»»

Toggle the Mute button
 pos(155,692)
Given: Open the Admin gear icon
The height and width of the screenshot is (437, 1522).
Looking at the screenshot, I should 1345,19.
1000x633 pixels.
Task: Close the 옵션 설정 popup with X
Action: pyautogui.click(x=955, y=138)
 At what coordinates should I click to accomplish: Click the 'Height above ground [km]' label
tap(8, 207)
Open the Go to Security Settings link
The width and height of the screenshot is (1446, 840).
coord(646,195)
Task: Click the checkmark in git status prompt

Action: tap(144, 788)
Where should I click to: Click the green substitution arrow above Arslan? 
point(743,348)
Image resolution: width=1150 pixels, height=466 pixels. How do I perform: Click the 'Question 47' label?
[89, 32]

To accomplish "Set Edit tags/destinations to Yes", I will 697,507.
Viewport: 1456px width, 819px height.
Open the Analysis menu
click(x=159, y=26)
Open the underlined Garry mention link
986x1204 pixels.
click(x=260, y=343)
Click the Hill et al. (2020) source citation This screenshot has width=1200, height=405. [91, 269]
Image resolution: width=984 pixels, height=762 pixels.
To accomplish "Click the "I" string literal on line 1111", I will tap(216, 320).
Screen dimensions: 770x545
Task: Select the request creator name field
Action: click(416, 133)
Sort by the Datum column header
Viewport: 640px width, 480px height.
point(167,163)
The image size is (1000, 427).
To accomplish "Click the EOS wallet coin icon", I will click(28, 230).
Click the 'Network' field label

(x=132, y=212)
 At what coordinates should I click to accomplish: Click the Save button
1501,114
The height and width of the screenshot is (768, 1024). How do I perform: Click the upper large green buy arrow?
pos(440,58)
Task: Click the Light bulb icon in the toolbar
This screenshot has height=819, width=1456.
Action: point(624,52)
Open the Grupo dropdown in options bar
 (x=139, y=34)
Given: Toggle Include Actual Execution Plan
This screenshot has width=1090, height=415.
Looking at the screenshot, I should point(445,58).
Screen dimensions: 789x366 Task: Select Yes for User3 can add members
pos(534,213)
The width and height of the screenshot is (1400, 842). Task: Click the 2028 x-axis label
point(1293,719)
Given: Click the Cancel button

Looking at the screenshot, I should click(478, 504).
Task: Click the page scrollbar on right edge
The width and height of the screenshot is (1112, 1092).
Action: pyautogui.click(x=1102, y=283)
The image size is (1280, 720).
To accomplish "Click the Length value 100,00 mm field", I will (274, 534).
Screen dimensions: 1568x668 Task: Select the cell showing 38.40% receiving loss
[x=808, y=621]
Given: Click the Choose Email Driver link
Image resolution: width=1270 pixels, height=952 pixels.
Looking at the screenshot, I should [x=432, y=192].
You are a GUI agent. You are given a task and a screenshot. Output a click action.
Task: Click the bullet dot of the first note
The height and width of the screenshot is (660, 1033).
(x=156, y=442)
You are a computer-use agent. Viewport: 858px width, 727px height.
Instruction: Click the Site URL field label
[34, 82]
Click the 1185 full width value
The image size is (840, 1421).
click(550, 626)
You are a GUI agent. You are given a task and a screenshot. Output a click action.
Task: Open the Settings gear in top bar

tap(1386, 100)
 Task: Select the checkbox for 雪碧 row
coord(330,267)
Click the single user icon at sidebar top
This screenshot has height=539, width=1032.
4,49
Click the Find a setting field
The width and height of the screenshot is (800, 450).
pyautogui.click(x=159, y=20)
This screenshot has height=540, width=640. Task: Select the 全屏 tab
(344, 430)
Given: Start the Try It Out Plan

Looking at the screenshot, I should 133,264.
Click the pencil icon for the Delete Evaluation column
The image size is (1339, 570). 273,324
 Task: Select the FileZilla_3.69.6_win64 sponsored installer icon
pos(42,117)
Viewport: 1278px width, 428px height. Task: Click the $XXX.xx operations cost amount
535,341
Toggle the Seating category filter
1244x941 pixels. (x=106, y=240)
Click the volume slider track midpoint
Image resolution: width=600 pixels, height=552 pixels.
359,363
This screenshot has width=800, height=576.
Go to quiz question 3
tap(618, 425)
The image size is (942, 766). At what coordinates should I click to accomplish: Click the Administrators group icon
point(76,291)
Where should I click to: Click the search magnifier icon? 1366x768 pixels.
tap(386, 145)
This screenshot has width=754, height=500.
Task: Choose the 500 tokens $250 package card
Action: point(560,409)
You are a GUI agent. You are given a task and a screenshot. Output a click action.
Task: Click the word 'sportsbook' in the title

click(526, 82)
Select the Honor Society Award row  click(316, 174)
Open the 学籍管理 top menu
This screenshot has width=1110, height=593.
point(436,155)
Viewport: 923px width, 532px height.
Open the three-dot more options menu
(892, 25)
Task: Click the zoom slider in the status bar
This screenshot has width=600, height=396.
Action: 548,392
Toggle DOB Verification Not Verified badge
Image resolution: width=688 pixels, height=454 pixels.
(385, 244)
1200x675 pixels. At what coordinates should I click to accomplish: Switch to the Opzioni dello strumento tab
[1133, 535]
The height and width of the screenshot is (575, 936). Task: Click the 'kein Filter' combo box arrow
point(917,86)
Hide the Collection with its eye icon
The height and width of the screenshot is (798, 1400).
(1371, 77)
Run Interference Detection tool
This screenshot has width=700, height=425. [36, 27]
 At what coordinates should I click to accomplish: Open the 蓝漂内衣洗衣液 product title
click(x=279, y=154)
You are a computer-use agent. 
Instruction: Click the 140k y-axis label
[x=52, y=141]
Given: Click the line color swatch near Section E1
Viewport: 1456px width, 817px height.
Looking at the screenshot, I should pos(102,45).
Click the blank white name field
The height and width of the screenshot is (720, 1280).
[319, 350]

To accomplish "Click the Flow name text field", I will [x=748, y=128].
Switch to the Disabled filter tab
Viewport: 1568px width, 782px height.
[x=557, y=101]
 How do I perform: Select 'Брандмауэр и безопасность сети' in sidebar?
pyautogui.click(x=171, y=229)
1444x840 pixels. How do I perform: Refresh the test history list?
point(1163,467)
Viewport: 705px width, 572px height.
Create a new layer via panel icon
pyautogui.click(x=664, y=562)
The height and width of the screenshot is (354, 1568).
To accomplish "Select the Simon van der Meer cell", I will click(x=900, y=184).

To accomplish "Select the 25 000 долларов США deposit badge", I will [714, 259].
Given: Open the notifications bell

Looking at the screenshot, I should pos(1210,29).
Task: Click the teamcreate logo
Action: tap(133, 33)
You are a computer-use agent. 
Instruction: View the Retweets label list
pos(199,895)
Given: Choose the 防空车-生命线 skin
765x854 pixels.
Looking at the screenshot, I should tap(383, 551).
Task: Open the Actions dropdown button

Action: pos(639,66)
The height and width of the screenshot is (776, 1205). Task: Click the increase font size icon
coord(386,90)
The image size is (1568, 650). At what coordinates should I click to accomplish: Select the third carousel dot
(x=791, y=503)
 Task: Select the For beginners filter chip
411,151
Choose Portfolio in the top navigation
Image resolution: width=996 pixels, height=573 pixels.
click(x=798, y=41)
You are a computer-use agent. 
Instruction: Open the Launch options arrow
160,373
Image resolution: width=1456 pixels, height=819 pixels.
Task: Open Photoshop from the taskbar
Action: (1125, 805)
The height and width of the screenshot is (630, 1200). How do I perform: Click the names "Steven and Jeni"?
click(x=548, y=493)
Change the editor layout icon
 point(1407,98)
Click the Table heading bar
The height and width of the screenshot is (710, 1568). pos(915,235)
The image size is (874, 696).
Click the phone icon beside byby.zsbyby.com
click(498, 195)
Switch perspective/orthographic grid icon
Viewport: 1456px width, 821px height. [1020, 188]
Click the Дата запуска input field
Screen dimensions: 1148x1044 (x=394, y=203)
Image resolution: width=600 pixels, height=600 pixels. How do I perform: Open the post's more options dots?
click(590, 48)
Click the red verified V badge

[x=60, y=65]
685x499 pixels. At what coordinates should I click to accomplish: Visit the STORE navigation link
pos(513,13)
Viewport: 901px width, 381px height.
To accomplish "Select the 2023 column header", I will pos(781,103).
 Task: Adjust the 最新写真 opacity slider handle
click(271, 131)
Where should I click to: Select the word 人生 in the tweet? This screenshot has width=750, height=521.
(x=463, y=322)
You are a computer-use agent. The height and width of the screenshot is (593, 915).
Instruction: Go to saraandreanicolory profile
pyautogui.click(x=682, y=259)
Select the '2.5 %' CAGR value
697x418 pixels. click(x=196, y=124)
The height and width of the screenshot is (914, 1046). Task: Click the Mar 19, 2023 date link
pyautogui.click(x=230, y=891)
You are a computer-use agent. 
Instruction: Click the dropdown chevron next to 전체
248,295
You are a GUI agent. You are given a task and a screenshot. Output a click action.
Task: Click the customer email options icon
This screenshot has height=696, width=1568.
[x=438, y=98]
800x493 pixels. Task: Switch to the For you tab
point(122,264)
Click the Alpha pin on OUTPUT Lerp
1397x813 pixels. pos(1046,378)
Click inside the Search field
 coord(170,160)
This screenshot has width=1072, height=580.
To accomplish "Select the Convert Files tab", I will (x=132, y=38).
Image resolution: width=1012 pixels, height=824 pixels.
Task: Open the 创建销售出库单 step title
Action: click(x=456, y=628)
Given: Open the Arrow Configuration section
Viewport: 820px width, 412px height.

««

▸ Objective
Repeat word for word the lines of the material from the line with "Task: Open the Actions dropdown button" to the line with "coord(386,90)", both included.

▸ Task result
Task: Open the Actions dropdown button

Action: pos(639,66)
The height and width of the screenshot is (776, 1205). Task: Click the increase font size icon
coord(386,90)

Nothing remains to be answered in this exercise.